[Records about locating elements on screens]
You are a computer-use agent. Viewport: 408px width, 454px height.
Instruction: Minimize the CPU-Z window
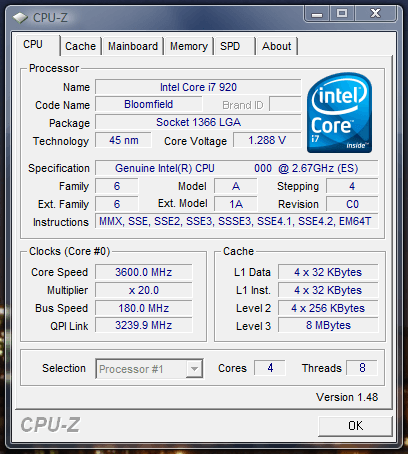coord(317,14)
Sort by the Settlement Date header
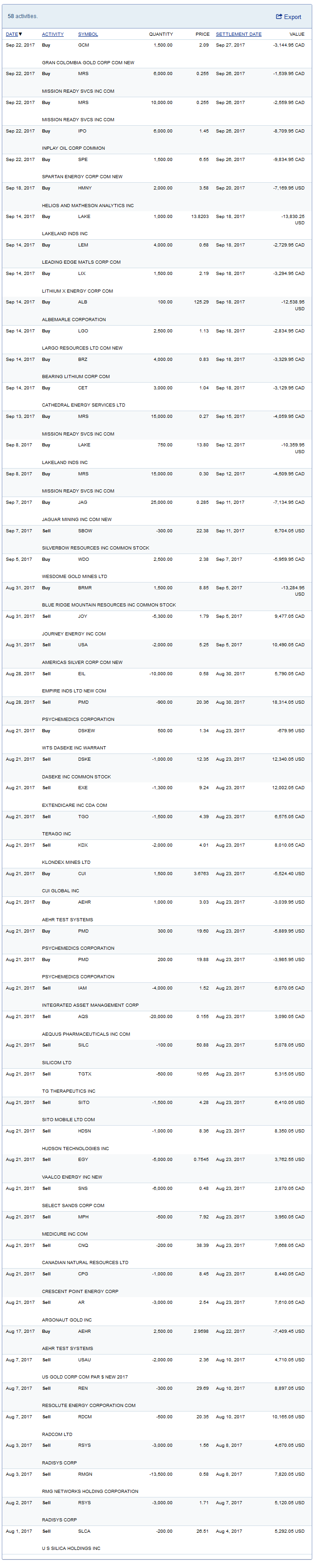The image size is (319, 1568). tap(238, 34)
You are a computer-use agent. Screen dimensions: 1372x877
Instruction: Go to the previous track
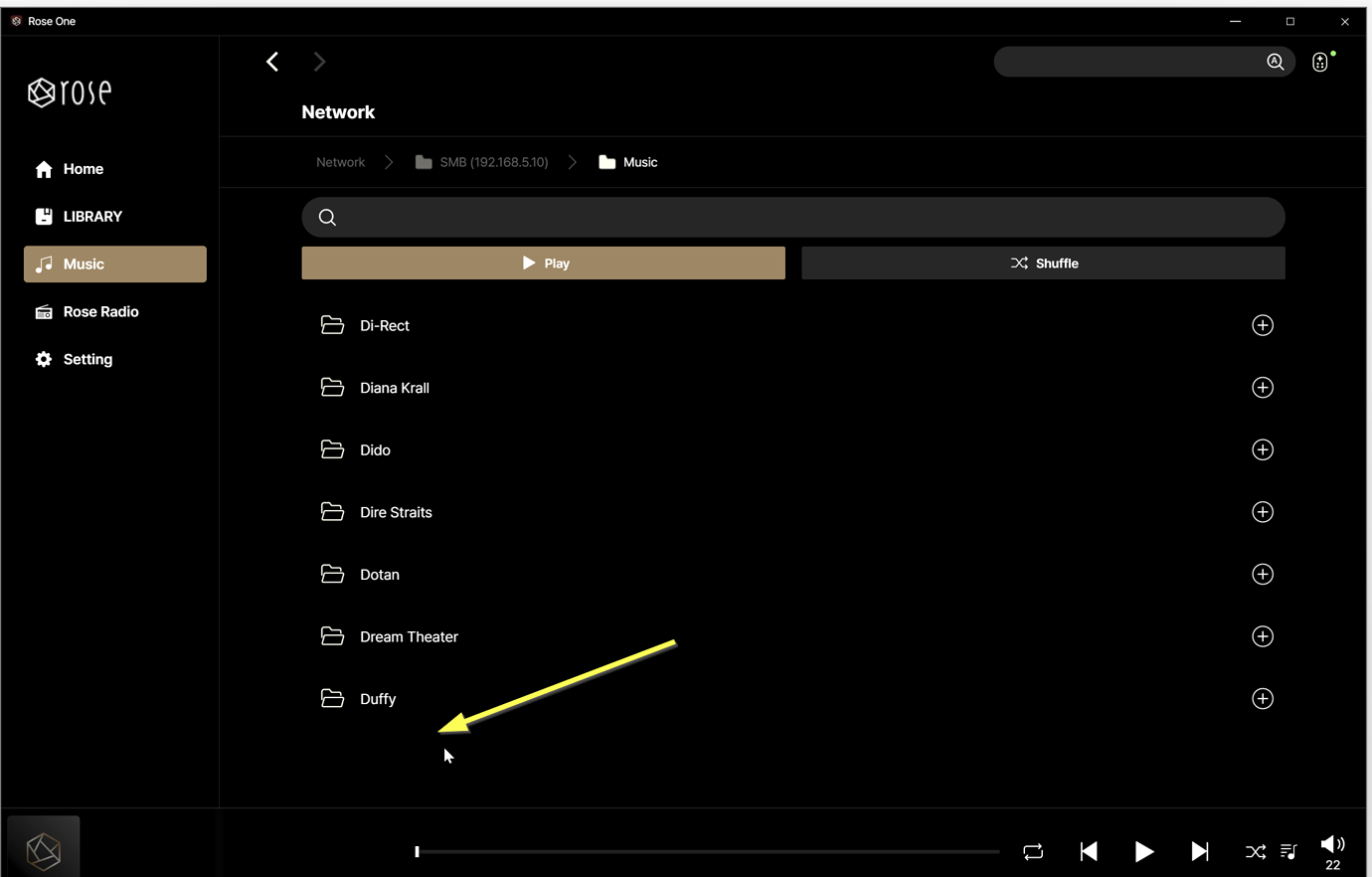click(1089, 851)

## What to work on
Retype the text of all the items above line for line, leaving out the pictures.

## Output below
You are a computer-use agent. Viewport: 408px width, 454px height.
Instruction: Minimize the CPU-Z window
coord(317,14)
Sort by the Settlement Date header
The image size is (319, 1568). tap(238, 34)
You are a computer-use agent. Screen dimensions: 1372x877
Instruction: Go to the previous track
click(1089, 851)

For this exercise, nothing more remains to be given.